> _TASK STATEMENT_
Write out every item below verbatim, leaving out the pictures.

> _THE DATA_
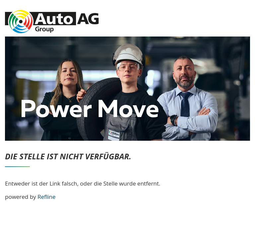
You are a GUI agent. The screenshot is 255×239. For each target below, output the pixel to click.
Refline (46, 196)
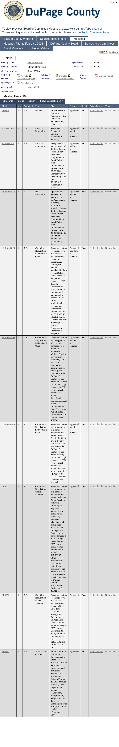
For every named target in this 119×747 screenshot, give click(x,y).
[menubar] (32, 101)
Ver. (19, 106)
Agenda (24, 76)
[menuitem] (7, 101)
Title (52, 106)
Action (72, 106)
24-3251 (5, 595)
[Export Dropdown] (32, 101)
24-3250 (5, 486)
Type (37, 106)
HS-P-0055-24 (8, 337)
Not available (34, 87)
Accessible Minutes (65, 78)
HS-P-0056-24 (8, 424)
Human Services (35, 62)
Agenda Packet (27, 83)
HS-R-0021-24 (8, 191)
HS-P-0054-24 (8, 248)
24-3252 (5, 651)
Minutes (63, 76)
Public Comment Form (95, 32)
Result (84, 106)
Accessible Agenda (26, 78)
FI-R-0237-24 (8, 143)
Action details (96, 110)
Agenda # (28, 106)
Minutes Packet (106, 76)
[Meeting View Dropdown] (51, 101)
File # (4, 106)
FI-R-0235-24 (8, 128)
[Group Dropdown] (21, 101)
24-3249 (5, 110)
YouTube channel (91, 28)
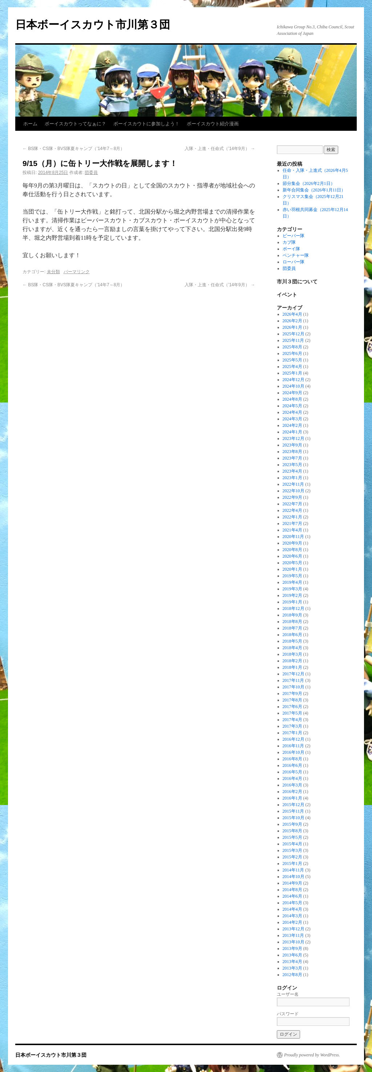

> _WRITTEN ANSWER_
You are a GUI agent. The screenshot is 255×239. For each target below, output the pixel to click.
Refline (46, 196)
For every named target in this 119×747 screenshot, give click(x,y).
[menubar] (32, 101)
Ver. (19, 106)
Agenda (24, 76)
[menuitem] (7, 101)
Title (52, 106)
Action (72, 106)
24-3251 (5, 595)
[Export Dropdown] (32, 101)
24-3250 (5, 486)
Type (37, 106)
HS-P-0055-24 (8, 337)
Not available (34, 87)
Accessible Minutes (65, 78)
HS-P-0056-24 (8, 424)
Human Services (35, 62)
Agenda Packet (27, 83)
HS-R-0021-24 (8, 191)
HS-P-0054-24 (8, 248)
24-3252 (5, 651)
Minutes (63, 76)
Public Comment Form (95, 32)
Result (84, 106)
Accessible Agenda (26, 78)
FI-R-0237-24 (8, 143)
Action details (96, 110)
Agenda # (28, 106)
Minutes Packet (106, 76)
[Meeting View Dropdown] (51, 101)
File # (4, 106)
FI-R-0235-24 (8, 128)
[Group Dropdown] (21, 101)
24-3249 (5, 110)
YouTube channel (91, 28)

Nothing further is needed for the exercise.